=== EXERCISE ===
Your result will be the set of lines with "this", copied from the material below.

=== INPUT RECORDS ===
════════

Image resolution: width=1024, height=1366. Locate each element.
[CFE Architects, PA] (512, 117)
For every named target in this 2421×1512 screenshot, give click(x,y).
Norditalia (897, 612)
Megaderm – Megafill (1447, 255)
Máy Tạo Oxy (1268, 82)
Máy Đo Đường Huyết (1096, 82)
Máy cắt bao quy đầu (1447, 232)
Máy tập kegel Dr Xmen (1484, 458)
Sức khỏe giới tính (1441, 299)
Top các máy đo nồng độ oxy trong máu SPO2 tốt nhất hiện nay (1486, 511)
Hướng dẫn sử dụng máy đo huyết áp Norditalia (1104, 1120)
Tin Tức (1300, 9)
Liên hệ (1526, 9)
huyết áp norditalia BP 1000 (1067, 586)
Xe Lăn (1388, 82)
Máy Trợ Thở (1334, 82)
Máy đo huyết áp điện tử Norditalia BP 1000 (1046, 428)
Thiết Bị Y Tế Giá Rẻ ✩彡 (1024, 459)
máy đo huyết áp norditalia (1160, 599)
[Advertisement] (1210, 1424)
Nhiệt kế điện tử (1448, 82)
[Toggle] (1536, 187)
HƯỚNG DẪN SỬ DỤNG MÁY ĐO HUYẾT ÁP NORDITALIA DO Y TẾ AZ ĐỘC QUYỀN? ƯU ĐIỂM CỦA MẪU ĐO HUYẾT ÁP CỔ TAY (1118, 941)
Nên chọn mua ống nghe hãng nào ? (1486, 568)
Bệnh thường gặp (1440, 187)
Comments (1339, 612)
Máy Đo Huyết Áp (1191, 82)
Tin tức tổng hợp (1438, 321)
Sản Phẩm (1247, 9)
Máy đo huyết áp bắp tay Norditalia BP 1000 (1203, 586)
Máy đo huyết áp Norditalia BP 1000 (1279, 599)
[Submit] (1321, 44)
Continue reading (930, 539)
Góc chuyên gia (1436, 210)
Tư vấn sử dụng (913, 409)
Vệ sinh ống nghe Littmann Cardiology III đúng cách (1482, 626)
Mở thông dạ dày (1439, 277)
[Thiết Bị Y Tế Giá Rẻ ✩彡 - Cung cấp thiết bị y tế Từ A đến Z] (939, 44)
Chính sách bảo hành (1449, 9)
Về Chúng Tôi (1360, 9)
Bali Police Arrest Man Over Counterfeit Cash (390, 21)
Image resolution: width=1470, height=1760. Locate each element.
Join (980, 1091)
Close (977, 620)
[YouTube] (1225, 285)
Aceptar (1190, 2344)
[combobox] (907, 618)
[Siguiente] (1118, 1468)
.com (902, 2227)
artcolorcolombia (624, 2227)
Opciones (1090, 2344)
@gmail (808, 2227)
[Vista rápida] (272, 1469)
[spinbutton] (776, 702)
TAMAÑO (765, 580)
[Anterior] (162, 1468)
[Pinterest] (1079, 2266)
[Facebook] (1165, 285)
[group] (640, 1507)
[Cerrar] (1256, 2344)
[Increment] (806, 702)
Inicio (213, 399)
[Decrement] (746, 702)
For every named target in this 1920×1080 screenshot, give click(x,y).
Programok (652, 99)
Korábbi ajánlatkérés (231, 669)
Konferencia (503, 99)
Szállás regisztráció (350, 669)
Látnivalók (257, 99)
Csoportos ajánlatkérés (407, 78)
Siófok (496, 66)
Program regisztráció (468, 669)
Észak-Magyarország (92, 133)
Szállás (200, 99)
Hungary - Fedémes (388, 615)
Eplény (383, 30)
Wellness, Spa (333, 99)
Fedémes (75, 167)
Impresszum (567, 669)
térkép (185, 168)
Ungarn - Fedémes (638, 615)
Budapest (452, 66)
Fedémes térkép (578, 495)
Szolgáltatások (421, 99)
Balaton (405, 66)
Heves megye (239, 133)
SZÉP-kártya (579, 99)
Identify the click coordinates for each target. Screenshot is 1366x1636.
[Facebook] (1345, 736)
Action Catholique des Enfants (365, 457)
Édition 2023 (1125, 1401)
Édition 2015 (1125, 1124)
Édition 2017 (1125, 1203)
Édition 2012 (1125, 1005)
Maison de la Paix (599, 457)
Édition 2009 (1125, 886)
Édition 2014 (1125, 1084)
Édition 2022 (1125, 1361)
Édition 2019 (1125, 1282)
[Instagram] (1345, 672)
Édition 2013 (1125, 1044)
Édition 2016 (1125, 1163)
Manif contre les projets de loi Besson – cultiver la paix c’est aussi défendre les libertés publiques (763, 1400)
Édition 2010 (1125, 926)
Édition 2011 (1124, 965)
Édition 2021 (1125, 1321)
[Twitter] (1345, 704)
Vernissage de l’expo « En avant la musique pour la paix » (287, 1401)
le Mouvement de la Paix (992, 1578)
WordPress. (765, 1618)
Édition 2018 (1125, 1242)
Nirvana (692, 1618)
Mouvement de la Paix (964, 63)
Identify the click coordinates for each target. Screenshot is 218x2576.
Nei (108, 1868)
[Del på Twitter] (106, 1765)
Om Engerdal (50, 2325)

════════

=== EXERCISE RESPONSE ===
For every named target in this 2421×1512 screenshot, give click(x,y).
For every named target in this 1920×1080 screenshot, give click(x,y).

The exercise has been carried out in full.